• _DATA SUPPLIED_
═══

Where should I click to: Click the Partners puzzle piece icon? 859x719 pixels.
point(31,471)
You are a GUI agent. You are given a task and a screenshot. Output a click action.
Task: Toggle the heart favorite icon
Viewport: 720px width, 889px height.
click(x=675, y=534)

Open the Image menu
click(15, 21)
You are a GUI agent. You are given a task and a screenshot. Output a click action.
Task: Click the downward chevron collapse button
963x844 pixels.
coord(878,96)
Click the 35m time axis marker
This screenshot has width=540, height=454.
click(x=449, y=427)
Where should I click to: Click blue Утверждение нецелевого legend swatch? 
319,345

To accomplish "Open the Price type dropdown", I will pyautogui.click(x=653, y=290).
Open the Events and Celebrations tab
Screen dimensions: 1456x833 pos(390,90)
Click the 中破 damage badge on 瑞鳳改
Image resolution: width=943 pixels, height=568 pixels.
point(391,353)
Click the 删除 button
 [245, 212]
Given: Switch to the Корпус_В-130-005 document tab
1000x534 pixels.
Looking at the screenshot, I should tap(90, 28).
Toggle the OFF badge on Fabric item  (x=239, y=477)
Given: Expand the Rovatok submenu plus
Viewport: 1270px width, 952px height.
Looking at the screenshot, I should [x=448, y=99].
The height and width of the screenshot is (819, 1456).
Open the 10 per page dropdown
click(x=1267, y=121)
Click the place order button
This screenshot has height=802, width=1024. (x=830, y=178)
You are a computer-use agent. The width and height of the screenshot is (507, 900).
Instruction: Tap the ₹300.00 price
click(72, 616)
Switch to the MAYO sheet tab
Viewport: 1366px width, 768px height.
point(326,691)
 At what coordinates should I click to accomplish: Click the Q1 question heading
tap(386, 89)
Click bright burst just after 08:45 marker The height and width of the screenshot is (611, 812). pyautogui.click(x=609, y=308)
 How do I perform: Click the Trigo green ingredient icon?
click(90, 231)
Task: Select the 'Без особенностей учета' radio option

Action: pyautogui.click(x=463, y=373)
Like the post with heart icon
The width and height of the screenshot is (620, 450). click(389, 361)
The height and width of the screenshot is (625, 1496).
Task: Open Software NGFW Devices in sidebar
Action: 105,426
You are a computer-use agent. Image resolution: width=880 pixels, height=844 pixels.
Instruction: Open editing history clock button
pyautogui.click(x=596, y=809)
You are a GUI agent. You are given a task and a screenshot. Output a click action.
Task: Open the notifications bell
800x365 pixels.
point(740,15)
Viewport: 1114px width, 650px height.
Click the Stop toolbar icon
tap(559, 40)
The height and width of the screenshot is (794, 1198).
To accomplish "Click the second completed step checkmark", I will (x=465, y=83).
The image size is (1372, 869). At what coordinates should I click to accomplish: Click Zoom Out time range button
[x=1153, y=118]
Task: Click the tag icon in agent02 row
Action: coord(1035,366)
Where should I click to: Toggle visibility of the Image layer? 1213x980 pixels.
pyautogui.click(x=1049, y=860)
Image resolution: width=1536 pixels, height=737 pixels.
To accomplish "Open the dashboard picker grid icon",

═══

• _YOUR INSTRUCTIONS_
Put every line of the material above into a Markdown table with two columns, Row and Line, numbering the rows in order and leaving out blank lines.

• _RESULT OF THIS EXERCISE_
| Row | Line |
|---|---|
| 1 | Where should I click to: Click the Partners puzzle piece icon? 859x719 pixels. |
| 2 | point(31,471) |
| 3 | You are a GUI agent. You are given a task and a screenshot. Output a click action. |
| 4 | Task: Toggle the heart favorite icon |
| 5 | Viewport: 720px width, 889px height. |
| 6 | click(x=675, y=534) |
| 7 | Open the Image menu |
| 8 | click(15, 21) |
| 9 | You are a GUI agent. You are given a task and a screenshot. Output a click action. |
| 10 | Task: Click the downward chevron collapse button |
| 11 | 963x844 pixels. |
| 12 | coord(878,96) |
| 13 | Click the 35m time axis marker |
| 14 | This screenshot has width=540, height=454. |
| 15 | click(x=449, y=427) |
| 16 | Where should I click to: Click blue Утверждение нецелевого legend swatch?  |
| 17 | 319,345 |
| 18 | To accomplish "Open the Price type dropdown", I will pyautogui.click(x=653, y=290). |
| 19 | Open the Events and Celebrations tab |
| 20 | Screen dimensions: 1456x833 pos(390,90) |
| 21 | Click the 中破 damage badge on 瑞鳳改 |
| 22 | Image resolution: width=943 pixels, height=568 pixels. |
| 23 | point(391,353) |
| 24 | Click the 删除 button |
| 25 |  [245, 212] |
| 26 | Given: Switch to the Корпус_В-130-005 document tab |
| 27 | 1000x534 pixels. |
| 28 | Looking at the screenshot, I should tap(90, 28). |
| 29 | Toggle the OFF badge on Fabric item  (x=239, y=477) |
| 30 | Given: Expand the Rovatok submenu plus |
| 31 | Viewport: 1270px width, 952px height. |
| 32 | Looking at the screenshot, I should [x=448, y=99]. |
| 33 | The height and width of the screenshot is (819, 1456). |
| 34 | Open the 10 per page dropdown |
| 35 | click(x=1267, y=121) |
| 36 | Click the place order button |
| 37 | This screenshot has height=802, width=1024. (x=830, y=178) |
| 38 | You are a computer-use agent. The width and height of the screenshot is (507, 900). |
| 39 | Instruction: Tap the ₹300.00 price |
| 40 | click(72, 616) |
| 41 | Switch to the MAYO sheet tab |
| 42 | Viewport: 1366px width, 768px height. |
| 43 | point(326,691) |
| 44 |  At what coordinates should I click to accomplish: Click the Q1 question heading |
| 45 | tap(386, 89) |
| 46 | Click bright burst just after 08:45 marker The height and width of the screenshot is (611, 812). pyautogui.click(x=609, y=308) |
| 47 |  How do I perform: Click the Trigo green ingredient icon? |
| 48 | click(90, 231) |
| 49 | Task: Select the 'Без особенностей учета' radio option |
| 50 | Action: pyautogui.click(x=463, y=373) |
| 51 | Like the post with heart icon |
| 52 | The width and height of the screenshot is (620, 450). click(389, 361) |
| 53 | The height and width of the screenshot is (625, 1496). |
| 54 | Task: Open Software NGFW Devices in sidebar |
| 55 | Action: 105,426 |
| 56 | You are a computer-use agent. Image resolution: width=880 pixels, height=844 pixels. |
| 57 | Instruction: Open editing history clock button |
| 58 | pyautogui.click(x=596, y=809) |
| 59 | You are a GUI agent. You are given a task and a screenshot. Output a click action. |
| 60 | Task: Open the notifications bell |
| 61 | 800x365 pixels. |
| 62 | point(740,15) |
| 63 | Viewport: 1114px width, 650px height. |
| 64 | Click the Stop toolbar icon |
| 65 | tap(559, 40) |
| 66 | The height and width of the screenshot is (794, 1198). |
| 67 | To accomplish "Click the second completed step checkmark", I will (x=465, y=83). |
| 68 | The image size is (1372, 869). At what coordinates should I click to accomplish: Click Zoom Out time range button |
| 69 | [x=1153, y=118] |
| 70 | Task: Click the tag icon in agent02 row |
| 71 | Action: coord(1035,366) |
| 72 | Where should I click to: Toggle visibility of the Image layer? 1213x980 pixels. |
| 73 | pyautogui.click(x=1049, y=860) |
| 74 | Image resolution: width=1536 pixels, height=737 pixels. |
| 75 | To accomplish "Open the dashboard picker grid icon", |